## COSA FARE
A. Traduci in inglese questa frase dell'estratto su Kant e il “Padre nostro”: «Nel “Padre nostro” non compare alcuna richiesta di beni materiali ed esteriori: v’è piuttosto un desiderio che produce il suo stesso oggetto, ossia accedere al Regno di Dio, esserGli graditi.»
B. Rispondi alle domande seguenti sull'estratto su Kant e il “Padre nostro”:
(i) Con quale espressione viene definito Gesù?
(ii) Come chiama Kant il Regno di Dio?
(iii) Secondo Kant, quale caratteristica deve avere una preghiera perché sia morale?
C. Estendi l'estratto su Kant e il “Padre nostro” con alcune frasi che seguano la sua ultima.

## ESTRATTO
------------------------------------------------------------

È a questo punto che dobbiamo prendere in esame il commento kantiano (svolto nella Religione entro i limiti della semplice ragione) del “Padre nostro”, preghiera che per il nostro autore costituisce un caso sui generis perché esprime una disposizione autentica e pienamente morale nel rapporto con Dio: per tale ragione, questa preghiera deve essere accettata senza remore. Col “Padre nostro” è possibile parlare a Dio, l’importante è non assumere troppe mediazioni: è una preghiera che si configura come inno alla volontà morale e, insieme, come condanna della vanità di tutte le altre preghiere. Il “Maestro del Vangelo” (così viene definito Gesù, inteso come modello di perfezione morale) ha espresso in modo eccellente il vero spirito della preghiera, richiedendo soltanto una buona condotta morale che renda degni membri del Regno di Dio (quella che Kant chiama la “Chiesa invisibile”), al quale si accede per meriti e non per grazia. Nel “Padre nostro” non compare alcuna richiesta di beni materiali ed esteriori: v’è piuttosto un desiderio che produce il suo stesso oggetto, ossia accedere al Regno di Dio, esserGli graditi. Sorge però un problema interpretativo quando, nel testo del “Padre nostro”, si parla di “pane quotidiano”: non è forse una richiesta materiale che smentisce la lettura kantiana? Per sfuggire a questa possibile critica, Kant spiega come il “pane quotidiano” debba essere inteso come richiesta che la nostra natura animale venga sopita affinché l’azione morale non venga disturbata dai bisogni esteriori. Kant si sofferma poi sul criterio fondamentale che il “Padre nostro” rivela: perché sia morale, una preghiera deve essere inesaudibile, poiché altrimenti si tenterebbe di forzare la volontà divina. Pertanto, la preghiera non può pretendere di fare miracoli: è essa stessa un miracolo interno (il passaggio dal cattivo principio a quello buono) e deve guardarsi dal pretendere di ottenere qualcosa nell’ambito della natura o, peggio ancora, di coordinare il volere di Dio.

------------------------------------------------------------

## MATERIALE SEGUENTE
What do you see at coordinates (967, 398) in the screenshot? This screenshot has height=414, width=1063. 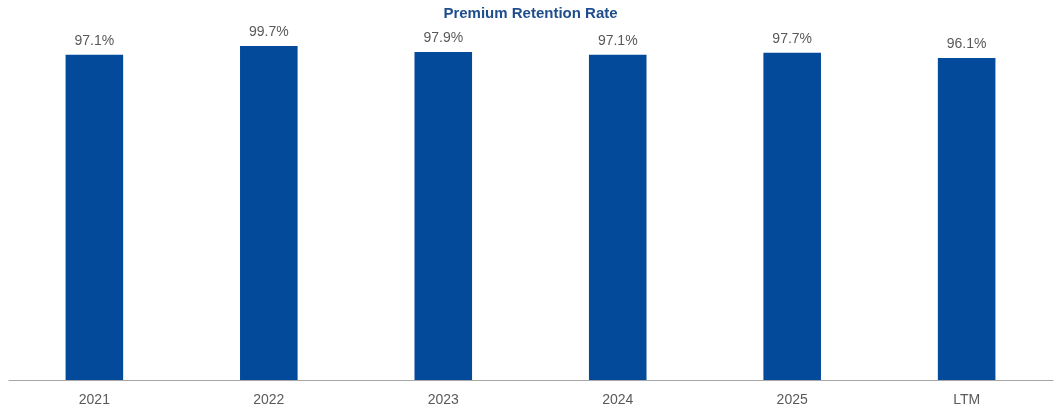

------------------------------------------------------------

## RISPOSTE AI COMPITI
A. In the “Our Father” there is no request for material and external goods: there is rather a desire that produces its own object, namely gaining access to the Kingdom of God, being pleasing to Him.

B.
(i) “Maestro del Vangelo”.
(ii) La “Chiesa invisibile”.
(iii) Deve essere inesaudibile.

C.
Quanto abbiamo finora detto riguarda la preghiera privata. Ma Kant si occupa anche della preghiera pubblica nelle Lezioni di etica, tenute in più anni presso l’università di Königsberg. Non si tratta di una trattazione pregnante come quella della Religione entro i limiti della semplice ragione,ma è comunque utilissima per comprendere la posizione kantiana in materia di culto esterno. Si ribadiscono temi già affrontati altrove e si tratta anche dell’importanza della preghiera ai fini etici per “accendere la moralità all’interno dei cuori”: in particolare, la preghiera dev’essere un rimettersi alla saggezza di Dio e, lungi dal presentare contenuti determinati, deve essere universale. Nella fattispecie, la preghiera collettiva in cerimonie pubbliche – quella che avviene in quella che nella Religione entro i limiti della semplice ragione è detta la “Chiesa visibile” –, sia pure su un piano inferiore ed educativo, ha una sua efficacia, ha valore come mezzo perché nella collettività, nota Kant, ciascuno guarda e ascolta l’altro e se vi vede una disposizione religiosa autentica può potenziare la propria, in un infinito gioco di rispecchiamento tra i soggetti partecipanti alla cerimonia. Ciò non di meno, le intenzioni morali sono superiori ai culti esterni di devozione, i quali non devono essere impiegati come “cerotti per la coscienza” tramite i quali mettersi in pace la coscienza senza sforzarsi di compiere azioni moralmente rette.